Computers Can Be Mean and Wicked
Many of us can tell stories of evil computer experiences: the program that crashes shortly before you want to save an important mail or document that you worked on for several hours or the printer that jams in the middle of printing the slides for an urgent presentation. Computers can have even allies in their wickedness. Again and again, someone prints a 100-page document with lots of graphics when you are in a hurry and need to print a paper shortly before a meeting. I could continue with such stories for hours. So, how do computers know when the “right” moment has come to break down? This question still remains a mystery to me and requires further investigation. From Clifford and Nass’ book The Media Equation, we know that many people attribute human characteristics to computers and often treat them like humans – especially in those breakdown situations. On the other hand, we know that computers are rigid machines and typically do not care about human reactions and emotions. How can we clarify this contradiction? Some people believe that computers just follow the “law of maximum meanness,” similar to entropy in thermodynamics, others still believe there are demons inside computers.

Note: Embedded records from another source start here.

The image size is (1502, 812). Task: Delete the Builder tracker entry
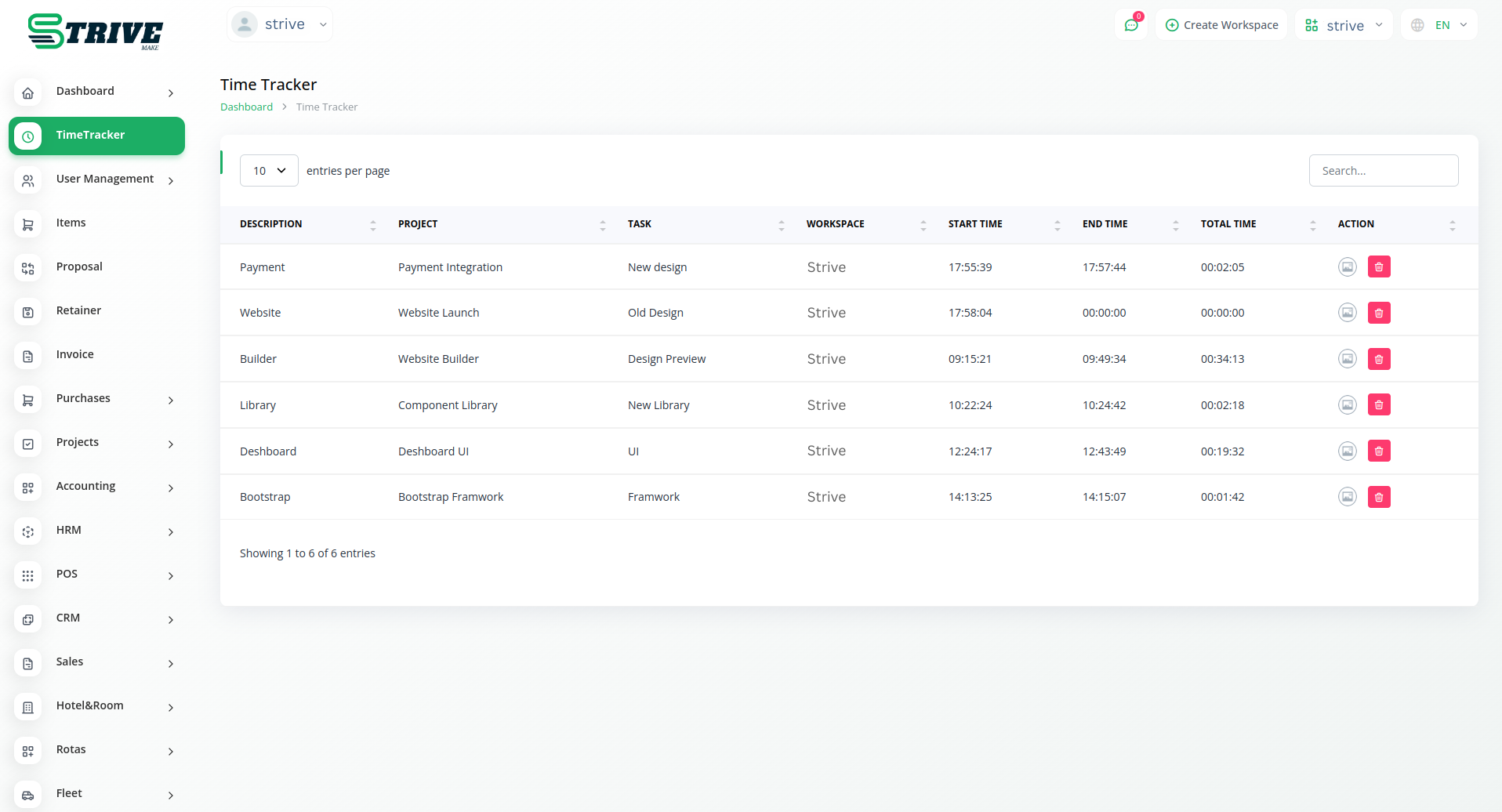(x=1379, y=359)
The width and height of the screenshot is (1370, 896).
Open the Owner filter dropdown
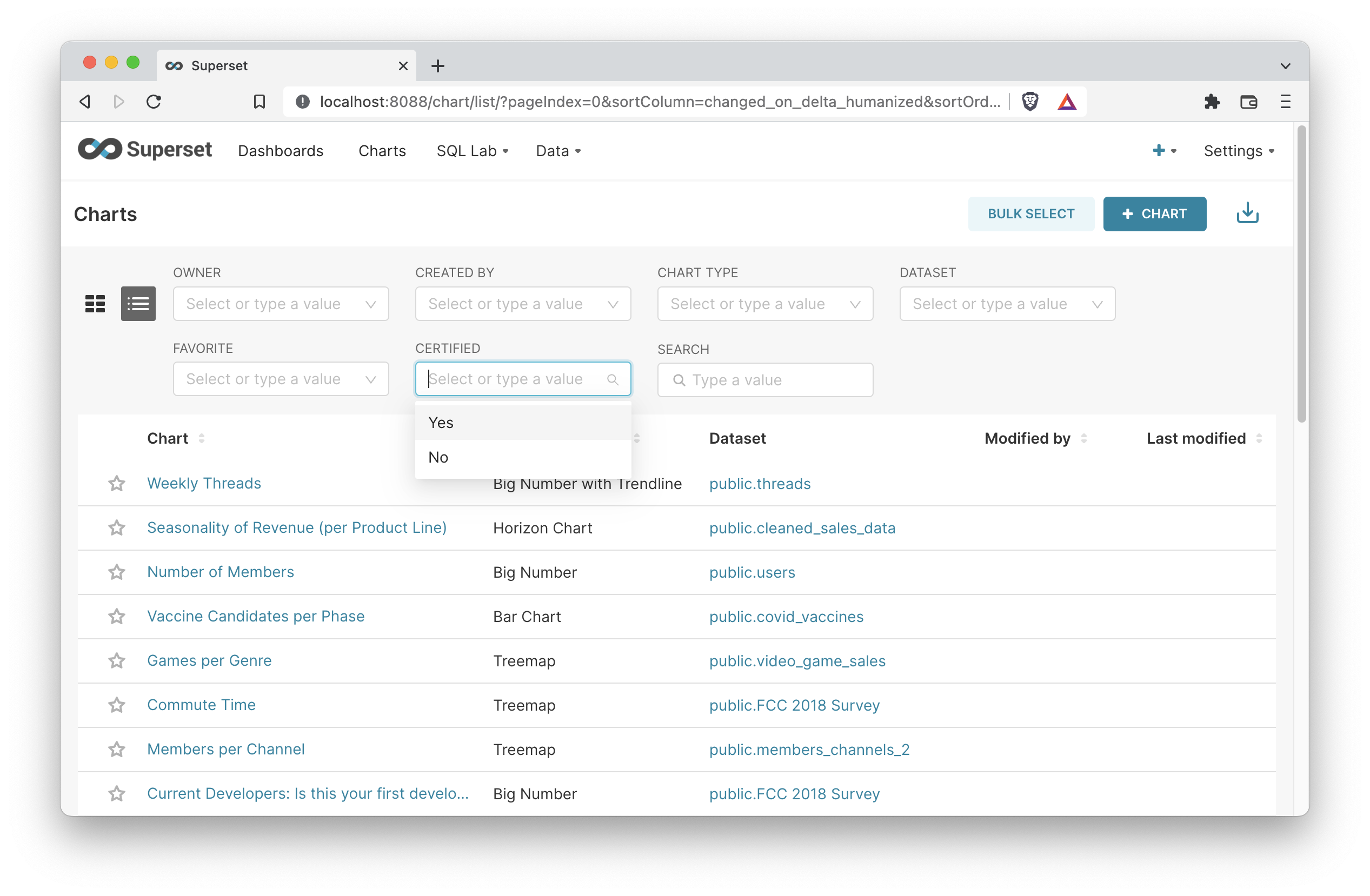tap(281, 303)
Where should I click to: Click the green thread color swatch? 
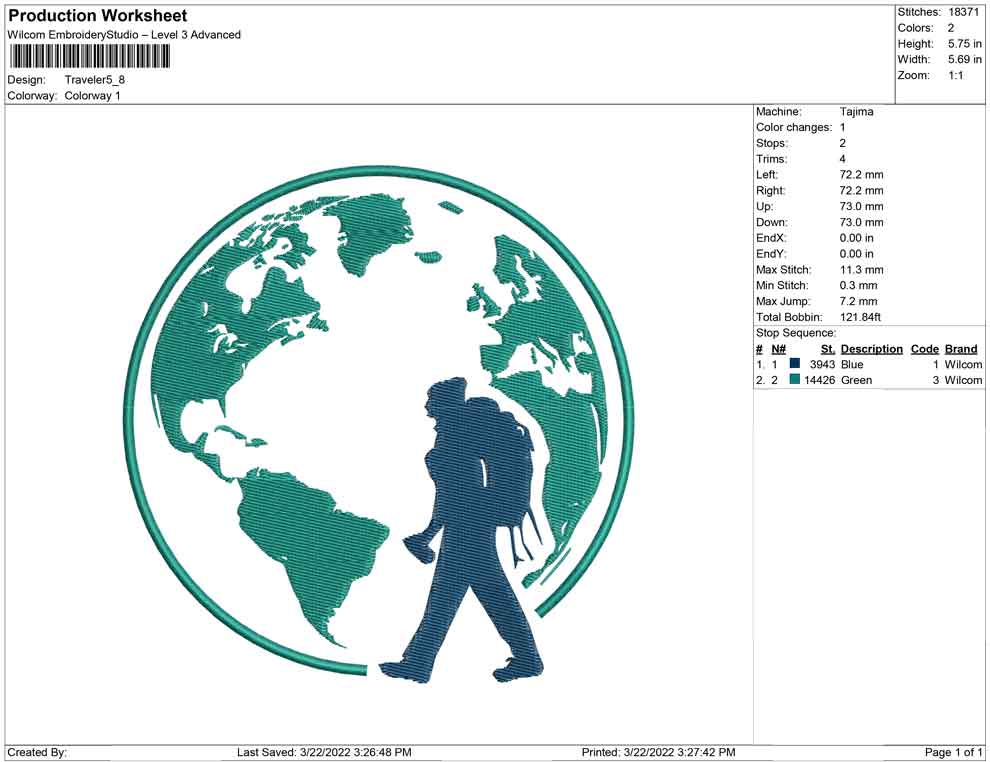coord(795,381)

I do not know who is right, but at least I have some examples to offer of how “wicked” computers make people appear stupid. Yes, computers can make your life hard at times, and they know well when the time is right – and you become a laughing stock. Presentations are a good time to make people look stupid because the presenters are in a hurry and nervous because the presentation is supposed to make them look good. There is also an audience that is often grateful for the mishaps. Think of the presentations where the server for the demo is not available although it was available just a few minutes before; the following hurried activities are well suited for entertaining the audience. Or you want to go to the next slide in a presentation but it does not appear. You click a second time, and – oops -, now you are beyond the slide, and the audience has some fun.
What can we do so that computers cannot make us look stupid? For some people, the simple solution is not to use computers at all. However, there are many people who have to use computers in their daily work. Not every one is old enough for early retirement. So, my advice is to create computer applications that take human characteristics, human strengths and human weaknesses into account. As long as we require human to adapt to the logic of machines, we still will stumble into situations where people look stupid while working with computers. But if we strive hard we will one day arrive at computer programs that accept the users as human beings with all their human limitations.